Das ist ohnehin schon wenig ambitioniert und es sagt viel aus, dass sich die 27 Staats- und Regierungschefs sogar auf dieses Ziel nicht festlegen konnten. Stattdessen wurde eine blumig formulierte Aussage beschlossen: "Die soziale Eingliederung soll insbesondere durch die Verminderung der Armut gefördert werden", heißt es nun. Gefallen ist auch der Kompromissvorschlag, die Zahl der Schulabbrecher auf 10 % zu reduzieren und die der Hochschulabsolventen unter den 30- bis 34-Jährigen von 31 auf 40 % zu steigern. Abgenickt wurde, dass 3 % des Bruttoinlandsprodukts (BIP) für Forschung und Entwicklung ausgegeben werden sollen. Doch das hatte man schon in Lissabon vor 10 Jahren festgelegt und zehn Jahre später werden dafür nur 1,9 % des BIP ausgegeben.

Insbesondere war Deutschland gegen konkrete Zielvorgaben in der Bildungspolitik und der Armutsbekämpfung. Wie in der Frage des Rettungsplans für Griechenland setzte sich Angela Merkel durch. Die fünf Kernziele des Programms seien "von sehr unterschiedlicher Qualität", sagte die Bundeskanzlerin. Im Bereich Bildung seien weitere Beratungen nötig, für die Messung der Armut müssten zudem geeignete Indikatoren ausgearbeitet werden. Mit Merkel setzen auch andere Länder auf eine Armutsbekämpfung, die an einer Wirtschaftspolitik geknüpft ist und sich an Wachstum und Beschäftigung orientiert. Konkret strebt die EU nun eine Beschäftigungsquote von 75 % unter den 20- bis 64-Jährigen an. "Die EU braucht eine neue, auf eine verstärkte Koordinierung der Wirtschaftspolitiken gestützte Strategie, um mehr Wachstum und Arbeitsplätze zu schaffen", heißt es im Beschluss.

Was man davon halten darf, zeigte die weitgehend gescheiterte Lissabon-Strategie.
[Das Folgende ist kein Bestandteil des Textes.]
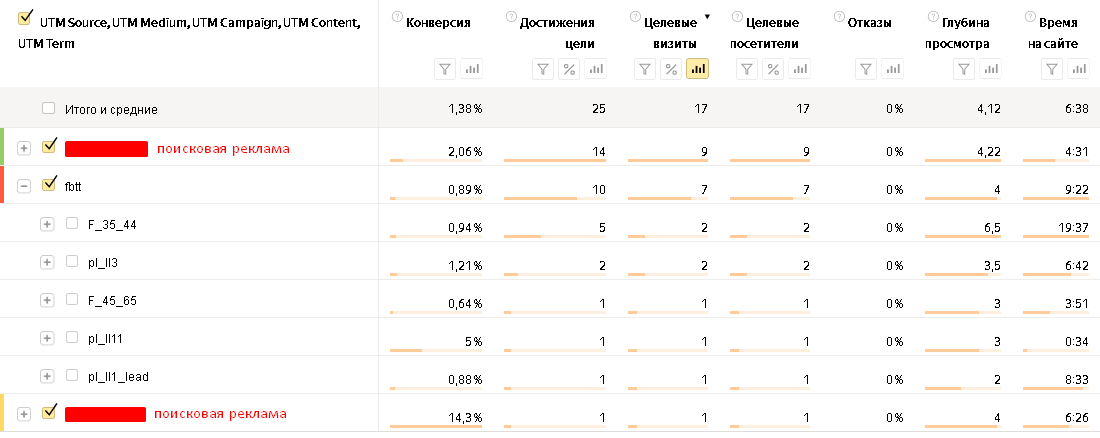Image resolution: width=1100 pixels, height=438 pixels.
Task: Show percent values for Целевые визиты column
Action: (671, 69)

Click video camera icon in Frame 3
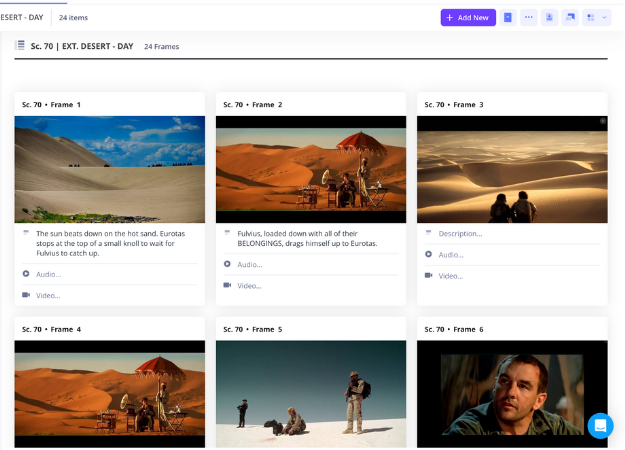click(428, 276)
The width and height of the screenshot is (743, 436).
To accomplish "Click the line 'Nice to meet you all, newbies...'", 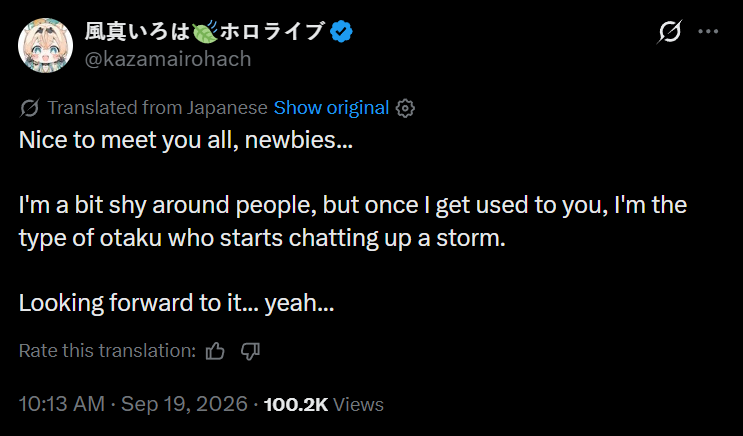I will pos(186,140).
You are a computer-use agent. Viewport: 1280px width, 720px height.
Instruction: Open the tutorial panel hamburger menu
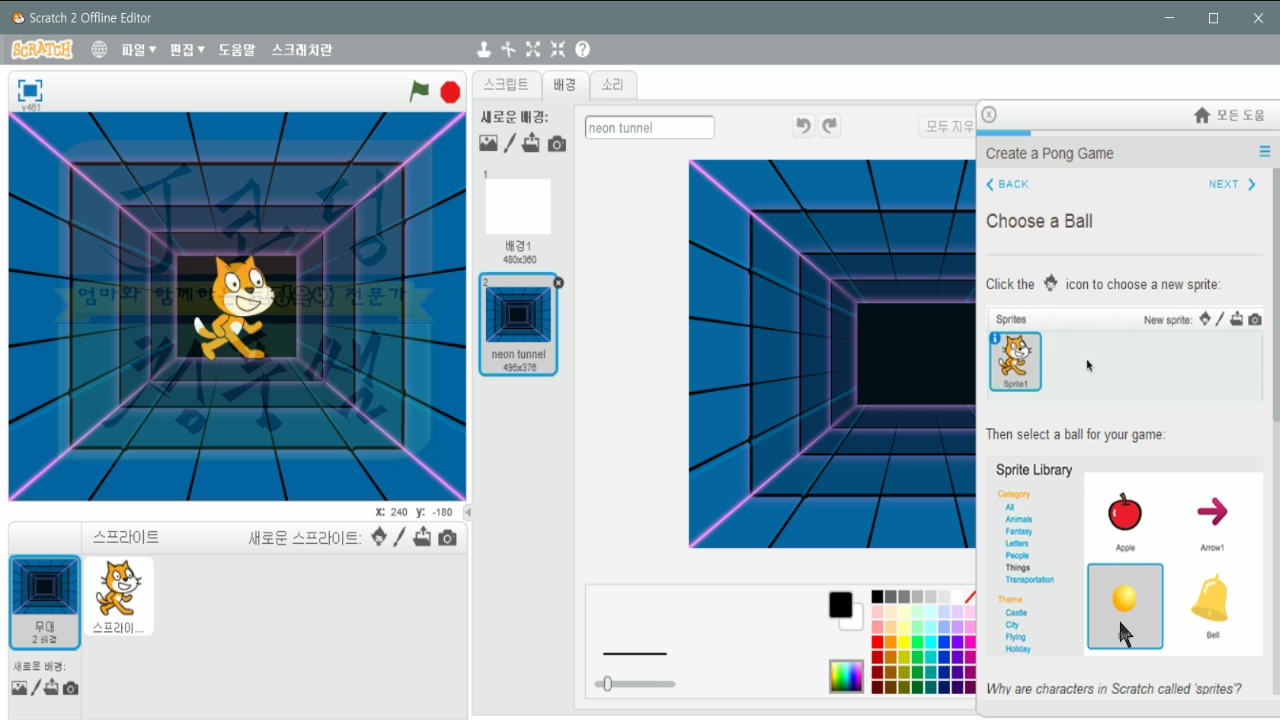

Mit der sollte aus der EU bis 2010 die "weltweit dynamischste, wissensbasierten Wirtschaft" gemacht werden und sogar die Vollbeschäftigung wurde angestrebt. Heute ist man von dem Ziel wohl noch weiter entfernt als vor zehn Jahren. Zudem ist unter dem Begriff "working poor" bekannt, dass die Erwerbsarmut steigt. Klar ist, dass Arbeit immer weniger vor Armut schützt. Man muss sich nur die Mindestlöhne in vielen Ländern anschauen. In Spanien liegt er bei 633 Euro monatlich. Die Armutsgrenze liegt aber bei über 850 Euro und an der Hürde scheiterten schon 2008 etwa 40 %, bei den Rentnern sogar mehr als die Hälfte. Die Rentensparpläne, die in der Krise überall aufgelegt werden, dürften das Problem aber eher weiter verschärfen. Auf die Frage der sozialen Eingliederung werde man während der Juni-Tagung zurückkommen, verlautete auf dem Gipfel.